--- Items from a collection ---
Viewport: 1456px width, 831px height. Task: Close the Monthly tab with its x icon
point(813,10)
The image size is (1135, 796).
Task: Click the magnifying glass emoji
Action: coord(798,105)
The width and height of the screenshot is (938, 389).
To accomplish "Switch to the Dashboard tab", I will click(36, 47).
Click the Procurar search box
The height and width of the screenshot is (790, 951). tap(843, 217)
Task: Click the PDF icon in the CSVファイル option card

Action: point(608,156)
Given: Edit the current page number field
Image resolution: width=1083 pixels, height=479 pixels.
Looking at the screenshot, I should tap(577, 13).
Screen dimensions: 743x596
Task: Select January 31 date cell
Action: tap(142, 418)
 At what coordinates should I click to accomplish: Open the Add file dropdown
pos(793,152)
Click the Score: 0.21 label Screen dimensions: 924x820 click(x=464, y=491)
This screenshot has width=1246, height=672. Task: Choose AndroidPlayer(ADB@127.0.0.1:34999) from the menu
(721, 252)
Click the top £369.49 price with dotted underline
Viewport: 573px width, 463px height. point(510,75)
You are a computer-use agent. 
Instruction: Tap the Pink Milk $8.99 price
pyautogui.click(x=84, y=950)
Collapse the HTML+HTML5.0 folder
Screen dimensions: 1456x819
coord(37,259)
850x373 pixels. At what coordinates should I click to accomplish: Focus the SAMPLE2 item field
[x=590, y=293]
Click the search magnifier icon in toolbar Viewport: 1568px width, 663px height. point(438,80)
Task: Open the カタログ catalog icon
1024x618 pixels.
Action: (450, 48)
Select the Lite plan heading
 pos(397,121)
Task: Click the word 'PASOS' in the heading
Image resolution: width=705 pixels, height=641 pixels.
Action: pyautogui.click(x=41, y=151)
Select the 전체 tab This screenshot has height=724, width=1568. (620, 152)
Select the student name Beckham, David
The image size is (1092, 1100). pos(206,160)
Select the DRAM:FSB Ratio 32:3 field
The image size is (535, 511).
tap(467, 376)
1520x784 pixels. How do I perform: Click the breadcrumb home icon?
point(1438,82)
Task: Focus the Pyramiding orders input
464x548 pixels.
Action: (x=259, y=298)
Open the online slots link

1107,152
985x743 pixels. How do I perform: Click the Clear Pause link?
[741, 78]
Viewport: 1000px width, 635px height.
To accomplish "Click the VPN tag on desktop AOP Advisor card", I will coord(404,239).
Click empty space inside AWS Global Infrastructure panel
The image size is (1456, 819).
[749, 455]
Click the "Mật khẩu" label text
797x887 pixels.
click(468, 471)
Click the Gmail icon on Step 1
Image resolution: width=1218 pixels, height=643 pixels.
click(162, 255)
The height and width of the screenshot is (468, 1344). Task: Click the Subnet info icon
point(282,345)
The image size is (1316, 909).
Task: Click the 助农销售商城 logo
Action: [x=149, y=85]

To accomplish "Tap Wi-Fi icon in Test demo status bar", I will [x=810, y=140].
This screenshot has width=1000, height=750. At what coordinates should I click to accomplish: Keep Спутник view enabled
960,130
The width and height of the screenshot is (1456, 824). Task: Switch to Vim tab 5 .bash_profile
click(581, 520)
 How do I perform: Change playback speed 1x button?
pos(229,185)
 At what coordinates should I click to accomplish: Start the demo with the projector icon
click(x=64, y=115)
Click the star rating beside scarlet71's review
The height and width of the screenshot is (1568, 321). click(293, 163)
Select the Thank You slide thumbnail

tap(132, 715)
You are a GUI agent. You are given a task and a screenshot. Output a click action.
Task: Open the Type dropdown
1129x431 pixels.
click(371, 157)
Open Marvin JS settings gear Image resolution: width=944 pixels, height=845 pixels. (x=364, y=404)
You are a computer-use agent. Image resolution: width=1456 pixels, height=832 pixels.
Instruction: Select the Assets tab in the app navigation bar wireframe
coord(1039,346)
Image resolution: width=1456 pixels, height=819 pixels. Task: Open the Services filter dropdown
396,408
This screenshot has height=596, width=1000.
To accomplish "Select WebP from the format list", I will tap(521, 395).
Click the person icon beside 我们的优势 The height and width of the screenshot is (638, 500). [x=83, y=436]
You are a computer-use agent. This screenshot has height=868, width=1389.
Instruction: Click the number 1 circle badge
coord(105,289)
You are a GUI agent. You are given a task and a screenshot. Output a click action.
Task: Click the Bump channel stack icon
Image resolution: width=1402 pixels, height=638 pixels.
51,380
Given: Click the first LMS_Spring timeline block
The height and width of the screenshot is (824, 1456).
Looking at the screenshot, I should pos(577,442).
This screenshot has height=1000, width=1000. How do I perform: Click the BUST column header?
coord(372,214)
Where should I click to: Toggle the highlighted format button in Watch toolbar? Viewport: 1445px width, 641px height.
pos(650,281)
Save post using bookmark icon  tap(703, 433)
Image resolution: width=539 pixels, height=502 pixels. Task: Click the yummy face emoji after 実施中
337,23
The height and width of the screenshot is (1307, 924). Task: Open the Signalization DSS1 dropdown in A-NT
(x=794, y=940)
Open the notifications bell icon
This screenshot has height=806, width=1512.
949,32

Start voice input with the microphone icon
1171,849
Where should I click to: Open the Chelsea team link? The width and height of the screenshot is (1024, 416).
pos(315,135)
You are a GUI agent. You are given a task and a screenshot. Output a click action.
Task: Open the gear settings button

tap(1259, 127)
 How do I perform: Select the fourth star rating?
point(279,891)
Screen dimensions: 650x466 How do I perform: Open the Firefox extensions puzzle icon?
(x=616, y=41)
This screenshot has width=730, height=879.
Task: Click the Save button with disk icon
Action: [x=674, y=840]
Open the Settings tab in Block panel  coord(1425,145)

--- Given instruction ---
Pick out each line in the items above that contains the string "field" and copy it.

--- Output for this task ---
Given: Edit the current page number field
850x373 pixels. At what coordinates should I click to accomplish: Focus the SAMPLE2 item field
Select the DRAM:FSB Ratio 32:3 field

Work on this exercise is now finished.